复杂网络是复杂系统理论中的重要研究对象,复杂网络理论研究受到越来越多研究者的重视,相关的概念和方法都是当前的研究热点。复杂网络利用数学图论建立模型,仅考虑节点间的相对位置等拓扑关系,对网络节点间的顺序关系、节点所处位置等关注较少,网络图的整体旋转、平移等对复杂网络拓扑特性没有影响。因此,如果能够利用复杂网络作为平面图像边界形状的描述模型,并在此基础上建立形状识别算法,那么这种算法将能够有效地适应图像边界形状的改变。
本文在现有相关研究基础上,将复杂网络方法应用于图像目标识别领域,针对形状轮廓识别和灰度图像识别等应用环境,提出一类基于复杂网络的图像目标识别方法。通过将基于轮廓的图像识别方法与复杂网络方法优点相融合,本文方法既保留基于轮廓的识别方法所具有的过程简单、识别效率高等特点,又充分发挥复杂网络方法仅考虑网络拓扑结构,与节点位置、顺序无关等特点,克服了图像轮廓轻微变化、光照强度小幅度变化以及局部遮挡等因素对识别方法的影响,使得识别方法具有平面旋转不变性、平移不变性、缩放不变性以及一定程度的容噪性。

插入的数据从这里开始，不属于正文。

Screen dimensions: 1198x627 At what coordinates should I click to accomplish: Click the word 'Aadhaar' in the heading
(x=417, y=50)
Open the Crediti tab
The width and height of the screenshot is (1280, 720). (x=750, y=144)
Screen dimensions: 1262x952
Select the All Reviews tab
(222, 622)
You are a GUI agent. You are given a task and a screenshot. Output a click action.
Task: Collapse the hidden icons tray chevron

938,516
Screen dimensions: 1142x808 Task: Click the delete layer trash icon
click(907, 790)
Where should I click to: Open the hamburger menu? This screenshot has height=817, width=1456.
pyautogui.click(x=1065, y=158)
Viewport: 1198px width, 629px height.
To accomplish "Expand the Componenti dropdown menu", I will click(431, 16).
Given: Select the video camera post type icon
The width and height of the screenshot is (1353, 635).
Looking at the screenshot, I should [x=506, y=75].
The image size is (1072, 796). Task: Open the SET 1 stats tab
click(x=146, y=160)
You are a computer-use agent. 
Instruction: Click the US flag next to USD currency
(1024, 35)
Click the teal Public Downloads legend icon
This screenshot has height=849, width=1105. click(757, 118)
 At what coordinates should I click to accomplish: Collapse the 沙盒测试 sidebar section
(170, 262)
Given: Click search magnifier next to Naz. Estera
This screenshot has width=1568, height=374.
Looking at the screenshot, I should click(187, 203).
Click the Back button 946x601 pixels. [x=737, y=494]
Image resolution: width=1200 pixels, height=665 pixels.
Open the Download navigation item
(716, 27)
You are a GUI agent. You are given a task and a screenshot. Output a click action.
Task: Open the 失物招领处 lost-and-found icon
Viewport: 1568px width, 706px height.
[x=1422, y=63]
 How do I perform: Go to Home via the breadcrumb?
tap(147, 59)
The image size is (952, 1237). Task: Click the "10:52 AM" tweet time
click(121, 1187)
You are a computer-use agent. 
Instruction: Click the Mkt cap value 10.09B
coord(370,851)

本文研究内容属于二维序列图像中的目标识别。通过获取目标的轮廓,对运动目标进行识别,目标行为的跟踪、分析、描述和理解提供可靠的数据支持。本文方法的主要技术路线是首先对待识别的图像提取形状轮廓和灰度轮廓组,分别保留图像的形状特征和颜色特征。然后将上述轮廓以图的形式表示,利用复杂网络理论建立相应的网络模型,并计算与复杂网络相关的参数。最后通过对所有网络模型提取特征参数,汇集形成识别参数,产生图像目标识别算法用于对象目标的识别和分类。
本文研究内容的创新性主要体现在以下几个方面:
(1)融合复杂网络与轮廓识别方法。利用复杂网络方法抽取目标的轮廓拓扑信息,形成识别参数,将复杂网络方法的优点融入到基于轮廓的目标识别方法中,简化目标网络模型的复杂程度,增强识别方法的容噪性,形成一种有效的目标识别方法。
(2)控制复杂网络规模。本文通过利用图像轮廓、使用简单网络参数、改进建模步骤等方式,从多个方面控制复杂网络模型的规模,减少识别方法占用的存储空间,缩短计算时间。在更简单的网络模型基础上,获取尽可能多的拓扑信息用于目标识别。
(3)改进图像轮廓提取方法。本文提出针对灰度图像分别提取形状轮廓、灰度轮廓用于复杂网络目标识别的新思路,综合利用灰度图像中目标对象的形状特征、色彩特征,提升目标间的区别度,提升识别效率。其中,在灰度轮廓提取方面,本文提出一种使用简单的二值化图像去除邻接点的轮廓提取方法,既克服了二值化图像像素点多的缺点,又在一定程度上保留了图像的色彩信息。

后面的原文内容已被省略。